Perkara yang melibatkan Richard Lee masih belum bergerak mulus di tahap administrasi kejaksaan. Meski penyidik sudah mengirim berkas ulang ke Kejati Banten, masa penahanan dokter tersebut justru tetap diperpanjang hingga 3 Juni 2026.
Langkah itu diambil karena kelengkapan berkas belum tuntas dan proses hukum masih berjalan. Polda Metro Jaya memilih menjaga status penahanan tetap aktif sambil menunggu tahap pembuktian dan administrasi selesai dipenuhi.
Kasubbid Penmas Polda Metro Jaya, Kompol Andaru Rahutomo, menyebut perpanjangan penahanan diajukan ke Pengadilan Negeri. Menurut dia, keputusan itu diperlukan agar proses hukum tidak terhenti selama berkas masih dalam tahap penyempurnaan.
Di sisi lain, Richard Lee disebut masih berada di Rutan Polda Metro Jaya. Andaru juga menegaskan tidak ada penangguhan penahanan terhadap tersangka dan membantah kabar yang menyebut status penahanannya sudah berubah.
Perkembangan berkas perkara sendiri memang masih berjalan bolak-balik antara penyidik dan kejaksaan. Penyidik mengirim berkas pertama ke Kejati Banten pada 31 Maret, lalu kejaksaan mengembalikannya dengan petunjuk P19 pada 13 April.

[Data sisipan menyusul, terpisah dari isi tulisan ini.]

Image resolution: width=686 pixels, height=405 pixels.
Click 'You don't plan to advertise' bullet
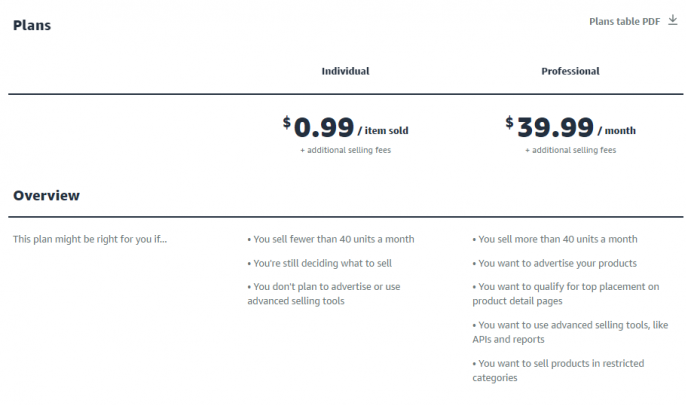pos(324,293)
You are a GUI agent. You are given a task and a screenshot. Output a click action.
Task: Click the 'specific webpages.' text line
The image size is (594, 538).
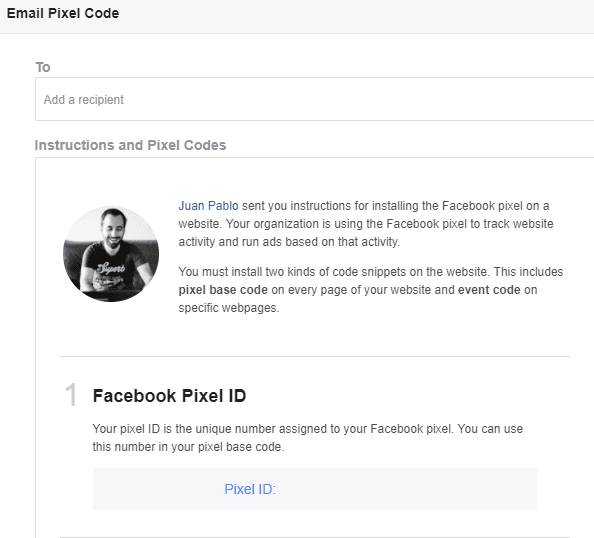coord(229,308)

Setelah itu, penyidik melengkapi kekurangan alat bukti, barang bukti, dan keterangan saksi. Proses itu juga disertai pemeriksaan tambahan serta tindakan penyidik lain untuk mengumpulkan fakta yang masih dibutuhkan.
Usai kelengkapan dianggap terpenuhi, berkas kemudian kembali dikirim ke Kejati Banten pada 23 April. Hingga kini, status penahanan tetap diperpanjang karena berkas masih diproses di kejaksaan.
Kasus ini bermula dari laporan terkait produk dan treatment kecantikan yang ditujukan kepada Richard Lee. Kasubbid Penmas Bidhumas Polda Metro Jaya, Kombes Pol Reonald Simanjuntak, menjelaskan bahwa pelapor dalam perkara tersebut adalah kuasa hukum berinisial HH, dengan korban berinisial S.
Laporan itu tercatat dengan nomor LP/B/7317/XII/2024/SPKT POLDA METRO JAYA, tertanggal 2 Desember 2024. Reonald juga menyebut penetapan tersangka terhadap Richard Lee dilakukan pada 15 Desember 2025.
Di jalur lain, Polres Metro Jakarta Selatan juga menetapkan Dokter Detektif atau Doktif, Samira Farahnaz, sebagai tersangka atas laporan Richard Lee terkait dugaan pelanggaran UU ITE Pasal 27A tentang pencemaran nama baik. Doktif tidak ditahan dan hanya dikenai wajib lapor karena unsur pasal yang disangkakan berada di bawah lima tahun.
Dengan begitu, perkara Richard Lee kini berjalan di dua lintasan hukum sekaligus. Satu sisi masih menunggu kelengkapan berkas di Kejati Banten, sementara sisi lain sudah masuk ke penetapan tersangka dalam laporan balik yang diajukan Richard Lee.